The authors demonstrate that, under certain market conditions, these contracts create a joint incentive for competitors to expand capacity, ultimately increasing both output and consumer welfare. Using the American Airlines-JetBlue “Northeast Alliance” as a case study, the paper shows how revenue sharing can be used to incentivize capacity expansion, rather than restritiction.

The views and opinions expressed in this article are those of the authors and do not necessarily reflect the views of Econic Partners or its clients.

Abstract:

Two airlines in a market with three or four meaningful competitors propose an alliance that will share revenues. Imagine (in contrast to the reality of many airline alliances) that there are no cognizable efficiencies from complementary route structures, joint marketing, or other operational synergies. Even in such a case, should competition authorities automatically treat the arrangement as “merger-like” and presume harm? In this paper, we explain why no such presumption is warranted.
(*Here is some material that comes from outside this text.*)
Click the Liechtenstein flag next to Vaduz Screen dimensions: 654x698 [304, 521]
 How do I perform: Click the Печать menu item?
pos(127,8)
The conventional view is that a revenue-sharing alliance between horizontal competitors in a concentrated market is effectively a partial merger: it internalizes competitive externalities and therefore softens competition, absent efficiencies. That logic is incomplete—and thus insufficient to support a presumption of harm—in yield-management industries (e.g., airlines, hotels, car rentals, entertainment, and other settings where firms choose capacity well before prices) because it ignores a distinct and potentially procompetitive motive for alliance contracts. When firms compete in capacities (Cournot-style), two rivals who face additional competitors can have a joint incentive to use a legally enforceable, observable alliance contract to commit to expand capacity. By committing to expand, the partners can intensify competition against non-partner rivals, raising total output and consumer welfare.